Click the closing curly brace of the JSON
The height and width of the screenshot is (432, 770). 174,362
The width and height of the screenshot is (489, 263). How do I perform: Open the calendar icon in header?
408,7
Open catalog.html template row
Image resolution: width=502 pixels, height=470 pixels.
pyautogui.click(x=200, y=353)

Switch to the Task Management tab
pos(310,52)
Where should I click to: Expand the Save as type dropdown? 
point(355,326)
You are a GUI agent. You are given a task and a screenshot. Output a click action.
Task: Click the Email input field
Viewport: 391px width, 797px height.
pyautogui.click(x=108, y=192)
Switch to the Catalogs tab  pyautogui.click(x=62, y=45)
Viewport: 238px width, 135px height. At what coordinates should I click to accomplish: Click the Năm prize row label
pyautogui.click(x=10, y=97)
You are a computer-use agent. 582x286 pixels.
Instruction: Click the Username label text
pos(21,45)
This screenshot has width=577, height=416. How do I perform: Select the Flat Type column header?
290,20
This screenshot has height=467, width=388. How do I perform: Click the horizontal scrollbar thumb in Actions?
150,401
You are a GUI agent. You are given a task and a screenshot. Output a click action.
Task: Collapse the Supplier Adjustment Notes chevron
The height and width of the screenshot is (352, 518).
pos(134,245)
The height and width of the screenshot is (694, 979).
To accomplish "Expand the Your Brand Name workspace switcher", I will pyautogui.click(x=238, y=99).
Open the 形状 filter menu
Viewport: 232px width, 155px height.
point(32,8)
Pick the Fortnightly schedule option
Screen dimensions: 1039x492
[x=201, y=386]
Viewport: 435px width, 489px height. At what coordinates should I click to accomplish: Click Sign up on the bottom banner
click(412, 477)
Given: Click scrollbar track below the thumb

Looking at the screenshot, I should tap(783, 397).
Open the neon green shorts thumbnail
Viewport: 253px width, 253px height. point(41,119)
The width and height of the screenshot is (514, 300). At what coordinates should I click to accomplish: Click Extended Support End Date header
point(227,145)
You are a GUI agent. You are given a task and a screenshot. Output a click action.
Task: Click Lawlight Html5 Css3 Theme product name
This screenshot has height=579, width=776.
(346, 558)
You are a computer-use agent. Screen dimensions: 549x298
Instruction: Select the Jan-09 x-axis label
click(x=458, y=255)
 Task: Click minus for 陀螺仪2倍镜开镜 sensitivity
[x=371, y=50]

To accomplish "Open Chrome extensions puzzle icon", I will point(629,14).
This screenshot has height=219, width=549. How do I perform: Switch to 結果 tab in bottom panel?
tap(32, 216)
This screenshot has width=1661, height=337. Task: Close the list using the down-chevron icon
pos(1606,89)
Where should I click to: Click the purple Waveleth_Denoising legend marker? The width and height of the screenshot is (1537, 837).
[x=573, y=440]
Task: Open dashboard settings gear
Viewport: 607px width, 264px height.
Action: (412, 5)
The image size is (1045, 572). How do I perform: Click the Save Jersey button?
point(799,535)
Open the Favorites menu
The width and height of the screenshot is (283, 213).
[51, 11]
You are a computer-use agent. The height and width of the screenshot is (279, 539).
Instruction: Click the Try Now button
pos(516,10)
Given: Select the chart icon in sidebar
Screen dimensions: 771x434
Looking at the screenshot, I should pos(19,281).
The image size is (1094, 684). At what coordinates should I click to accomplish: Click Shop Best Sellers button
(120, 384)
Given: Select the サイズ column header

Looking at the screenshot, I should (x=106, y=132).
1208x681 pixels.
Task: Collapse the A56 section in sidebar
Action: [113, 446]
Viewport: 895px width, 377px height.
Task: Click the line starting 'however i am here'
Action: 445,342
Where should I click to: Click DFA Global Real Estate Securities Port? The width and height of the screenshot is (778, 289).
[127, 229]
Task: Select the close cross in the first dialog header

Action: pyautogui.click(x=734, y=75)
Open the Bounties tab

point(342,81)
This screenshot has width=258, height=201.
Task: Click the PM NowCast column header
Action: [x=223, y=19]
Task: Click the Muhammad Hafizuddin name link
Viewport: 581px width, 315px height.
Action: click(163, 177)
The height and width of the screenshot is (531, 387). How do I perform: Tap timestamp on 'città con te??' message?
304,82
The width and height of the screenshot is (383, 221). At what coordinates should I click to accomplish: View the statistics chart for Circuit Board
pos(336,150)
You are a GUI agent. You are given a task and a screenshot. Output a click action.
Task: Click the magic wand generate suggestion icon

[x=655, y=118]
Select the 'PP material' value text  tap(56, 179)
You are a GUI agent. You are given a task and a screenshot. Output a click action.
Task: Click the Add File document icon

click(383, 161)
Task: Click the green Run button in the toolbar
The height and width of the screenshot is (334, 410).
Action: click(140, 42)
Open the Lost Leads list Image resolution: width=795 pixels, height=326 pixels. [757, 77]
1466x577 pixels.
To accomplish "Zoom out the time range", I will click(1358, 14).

**What you need to do:** Go through the preceding material and copy each line that has the word "menu".

**Response to the exercise:**
Open the 形状 filter menu
Open the Favorites menu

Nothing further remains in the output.